FDA adds oversight to over-the-counter antimicrobials

Food and Drug Administration regulators want veterinarian oversight for all antimicrobials shared between animal and human medicine.

Agency officials added such restrictions three years ago to drugs administered to livestock through feed or water, but some livestock-use injectable drugs and other antimicrobial products remain available to anyone. Draft guidance published in September describes a multiyear plan to change approvals for those remaining over-the-counter drugs.

To restrict drug use in livestock feed and water, FDA officials reached agreements with pharmaceutical companies to require veterinary feed directives when those drugs are administered in feed or prescriptions when they are added to water. Those agreements came under a threat of regulatory proceedings against any companies that refused, and none did.

This year's proposal calls again for cooperation by drug companies.

The guidance published in September is only a draft, subject to editing after the agency considers comments.
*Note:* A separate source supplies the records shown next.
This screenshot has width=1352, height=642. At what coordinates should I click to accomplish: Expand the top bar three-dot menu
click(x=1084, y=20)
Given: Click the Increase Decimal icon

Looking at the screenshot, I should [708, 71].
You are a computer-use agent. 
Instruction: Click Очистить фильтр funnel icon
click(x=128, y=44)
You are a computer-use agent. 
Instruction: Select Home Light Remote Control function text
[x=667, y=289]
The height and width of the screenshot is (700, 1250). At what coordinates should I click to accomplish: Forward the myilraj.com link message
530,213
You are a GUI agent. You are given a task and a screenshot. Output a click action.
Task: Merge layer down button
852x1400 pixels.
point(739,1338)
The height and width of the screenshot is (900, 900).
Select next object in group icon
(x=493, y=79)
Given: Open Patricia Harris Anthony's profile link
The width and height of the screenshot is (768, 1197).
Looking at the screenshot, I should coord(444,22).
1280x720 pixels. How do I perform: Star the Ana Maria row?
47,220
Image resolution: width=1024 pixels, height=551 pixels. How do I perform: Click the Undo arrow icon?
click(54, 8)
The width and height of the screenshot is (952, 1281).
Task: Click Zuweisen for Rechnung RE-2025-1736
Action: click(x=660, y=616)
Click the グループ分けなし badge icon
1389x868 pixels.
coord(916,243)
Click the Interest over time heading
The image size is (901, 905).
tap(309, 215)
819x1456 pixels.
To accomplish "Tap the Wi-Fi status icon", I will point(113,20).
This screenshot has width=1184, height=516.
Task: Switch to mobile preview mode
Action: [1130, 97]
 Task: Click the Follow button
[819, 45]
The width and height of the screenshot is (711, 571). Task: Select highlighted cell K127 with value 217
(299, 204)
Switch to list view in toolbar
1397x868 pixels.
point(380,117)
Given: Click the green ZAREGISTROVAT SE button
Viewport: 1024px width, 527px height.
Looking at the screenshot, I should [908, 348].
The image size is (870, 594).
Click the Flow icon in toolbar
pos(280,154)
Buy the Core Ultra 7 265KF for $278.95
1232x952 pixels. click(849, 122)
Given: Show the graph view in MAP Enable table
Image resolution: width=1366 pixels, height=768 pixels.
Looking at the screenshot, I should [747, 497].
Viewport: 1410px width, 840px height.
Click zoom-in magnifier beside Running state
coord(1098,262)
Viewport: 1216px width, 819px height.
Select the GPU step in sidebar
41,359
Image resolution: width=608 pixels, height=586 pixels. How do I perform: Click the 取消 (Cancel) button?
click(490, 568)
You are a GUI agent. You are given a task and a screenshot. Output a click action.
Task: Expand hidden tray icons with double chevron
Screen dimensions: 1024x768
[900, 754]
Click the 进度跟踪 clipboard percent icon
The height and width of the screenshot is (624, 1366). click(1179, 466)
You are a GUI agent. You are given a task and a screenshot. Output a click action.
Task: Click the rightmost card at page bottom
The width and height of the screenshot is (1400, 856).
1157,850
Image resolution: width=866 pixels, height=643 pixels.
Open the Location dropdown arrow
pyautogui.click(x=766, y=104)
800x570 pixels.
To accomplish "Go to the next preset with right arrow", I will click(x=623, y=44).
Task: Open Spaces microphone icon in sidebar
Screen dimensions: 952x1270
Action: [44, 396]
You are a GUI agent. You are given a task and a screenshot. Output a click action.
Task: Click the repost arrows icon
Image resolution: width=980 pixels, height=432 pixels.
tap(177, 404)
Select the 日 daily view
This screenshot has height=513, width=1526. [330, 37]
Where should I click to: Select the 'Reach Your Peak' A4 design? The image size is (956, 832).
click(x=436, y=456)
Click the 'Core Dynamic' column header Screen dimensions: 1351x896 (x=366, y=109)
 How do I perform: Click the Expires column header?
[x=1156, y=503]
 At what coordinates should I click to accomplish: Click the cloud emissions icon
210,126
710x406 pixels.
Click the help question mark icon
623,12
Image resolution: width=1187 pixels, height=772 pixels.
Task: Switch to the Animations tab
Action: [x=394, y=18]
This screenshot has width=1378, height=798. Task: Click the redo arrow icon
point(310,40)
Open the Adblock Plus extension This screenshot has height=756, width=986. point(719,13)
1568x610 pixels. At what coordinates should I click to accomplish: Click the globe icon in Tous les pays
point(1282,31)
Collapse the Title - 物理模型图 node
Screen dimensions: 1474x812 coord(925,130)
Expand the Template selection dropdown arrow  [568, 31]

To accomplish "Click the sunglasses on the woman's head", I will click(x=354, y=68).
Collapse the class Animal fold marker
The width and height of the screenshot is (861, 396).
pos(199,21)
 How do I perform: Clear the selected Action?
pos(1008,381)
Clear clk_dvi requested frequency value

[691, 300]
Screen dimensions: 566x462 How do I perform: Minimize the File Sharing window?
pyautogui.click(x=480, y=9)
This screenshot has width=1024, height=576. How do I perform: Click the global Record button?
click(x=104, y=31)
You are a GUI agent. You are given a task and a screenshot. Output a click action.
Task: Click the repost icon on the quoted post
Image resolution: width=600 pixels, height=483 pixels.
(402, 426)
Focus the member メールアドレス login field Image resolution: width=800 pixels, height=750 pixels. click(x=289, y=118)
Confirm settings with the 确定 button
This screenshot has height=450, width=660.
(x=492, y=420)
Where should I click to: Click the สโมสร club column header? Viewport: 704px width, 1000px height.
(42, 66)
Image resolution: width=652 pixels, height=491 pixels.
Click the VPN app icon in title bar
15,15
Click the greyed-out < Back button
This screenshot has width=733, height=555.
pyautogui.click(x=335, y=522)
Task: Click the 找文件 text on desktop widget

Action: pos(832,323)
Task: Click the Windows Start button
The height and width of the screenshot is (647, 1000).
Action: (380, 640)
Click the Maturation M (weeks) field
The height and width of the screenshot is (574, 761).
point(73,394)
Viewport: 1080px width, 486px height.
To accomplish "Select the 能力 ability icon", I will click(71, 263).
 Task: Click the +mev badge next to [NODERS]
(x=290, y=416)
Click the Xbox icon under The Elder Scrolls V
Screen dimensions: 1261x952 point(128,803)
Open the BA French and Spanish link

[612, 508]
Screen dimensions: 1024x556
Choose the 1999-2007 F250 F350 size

It describes a two-year transition that would start once a final version is published.

When the FDA added oversight to the antimicrobials administered through livestock feed or water, agency officials published a draft document in April 2012 and the final document in December 2013. The latter document's publication started a three-year transition through December 2016.

FDA officials also announced plans to give researchers at Kansas State University $500,000 for two studies to help define how long some antimicrobials should be administered to cattle. Agency officials have a goal of setting use durations for drugs that were approved without them.

The studies involve use of tylosin phosphate to prevent liver abscesses in feedlots and chlortetracycline for treatment of bovine anaplasmosis.